Saturday, March 19, 2011

Insecureabilities and Fearfullnesses

Yeah, I know those aren't words. I just didn't feel like using legitimate words, it's so much more fun to make them up!

I stumbled upon this quote yesterday, and it was eerily relevant to where I am in life right now...crazy how that happens sometimes...

“If someone wants to be a part of your life, they’ll make an effort to be in it. Don’t bother reserving a space in your heart for someone who doesn’t make an effort to stay.”

As I've said before...I'm a bit of a worrier. I'm also insecure, and have trust issue. I think the trust issues are definitely valid. I've lost pretty much every friend I've ever had. They just...leave. I think I've written about this before too! It's not so much that I expect everyone in my life to leave, it's just that I'm aware of the distinct possibility that many of the friends I know and love may, at a certain point, cease to be friends with me. History tends to repeat itself. I don't know what it is about me, but I don't seem to give people a desire to stick around. And maybe I've just known a lot of crappy people. Or maybe I am the common denominator. I don't know what to change though (if there's something I do that makes you hate my guts, let me know so I can change it purty please).

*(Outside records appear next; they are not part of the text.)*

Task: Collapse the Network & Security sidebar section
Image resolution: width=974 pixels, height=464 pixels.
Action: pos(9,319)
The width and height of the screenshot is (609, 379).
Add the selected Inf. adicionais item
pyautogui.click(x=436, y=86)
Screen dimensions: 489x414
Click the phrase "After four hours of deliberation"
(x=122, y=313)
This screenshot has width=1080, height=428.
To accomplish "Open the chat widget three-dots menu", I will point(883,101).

The result of this is that I'm often in a state of fear or worry that I've done something wrong. If someone is especially quiet that day, I assume they're upset with me. A friend isn't texting back, I'm afraid I've said something wrong, annoyed them, or just generally screwed up. This results in a lot of apologies. Sorry if you've been on the receiving end of them.

It's not that I'm a people pleaser exactly. I'm just...tired of being hurt. Another result of this is a lot of worry about the friendships I currently have. They're all going great, and I have amazing friends here, but there's always this fear in the back of my mind, this little nagging voice quietly wondering, "so when are they going to leave?"

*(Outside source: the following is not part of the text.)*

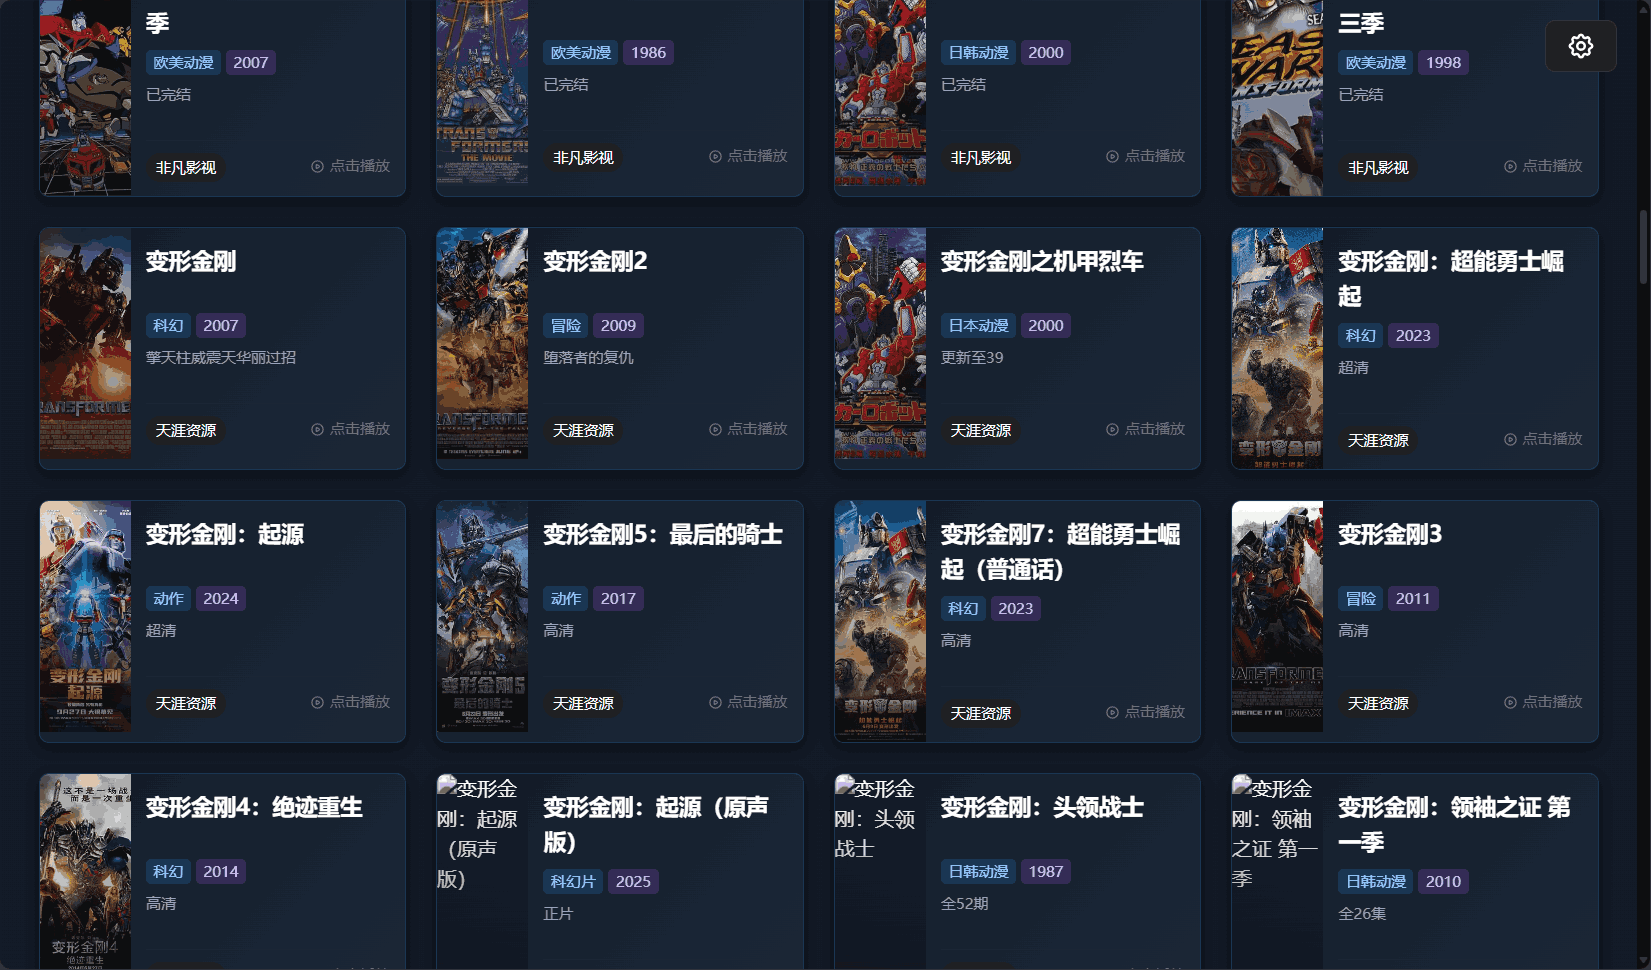Click play icon on 变形金刚5：最后的骑士 card
The height and width of the screenshot is (970, 1651).
[x=715, y=702]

It can make me a bit insecure too. I look around and wonder what is wrong with me, why have I lost so many friends. What do I do or say or not do or say that makes people not want to be my friend? I compare myself to other people, become a silly insecure mess, and it all goes downhill. That doesn't happen that often. Now I sound really pathetic :P I promise I'm not that lame. These insecurities and fears are usually more of tiny voices in the back of my mind, not overbearing screaming thoughts.

So while I'm sitting around comparing myself to all the people who are far superior to me, I gotta stop and remember some important thing. Most importantly, and cheesily of course, I'm sorry, is love. And you know me, Jesus' love. I've got that. He loves me no matter what, and He'll never leave! In addition to that, I have my family. And, despite their many annoying features, they're really pretty awesome! I was reminded of that when Megan came to visit this past week. Of course we had our few (very small) disagreements, but she's my best friend. She'll be here for me whenever and whatever, because she's my sister and we love each other. That's a great thought :)

And then there's the quote above. Yeah it kinda sucks, but it's a good reminder. Sometimes people do just suck, and they don't care, and they do leave. And that hurts and is awful and induces many tears, but it's life. It's better to keep living, not take up all your time dwelling in past or failing relationships and trying to force people to stay who don't want to be there. If people love you, they love you. It's mutual. You both make sacrifices, you both have space for each other. And if people don't really love you, then no matter how many thousands of miles of heart-space you save for them, they won't stay for long, if at all. So it's better to keep living and loving everyone, but save room for the people who want it.

2 comments:

  1. You have no idea how much I relate to this. Actually I was thinking along the same lines four day's ago.

    My advise is not to try and be friends with everyone, instead find those who love you back. Keep and maintain those friendships. Cherish them for those are the ones that are real. Remember to love everyone that you can though even though they might not do the same for you. Always be the real you and trust in God.

    We do end up hurting people sometimes. In those cases it can be hard to swallow our faults. It is our responsibility to make amends. When you are not forgiven, shake the dust off your feet and leave.

    My thoughts and prayers are with you. Never forget how awesome you are.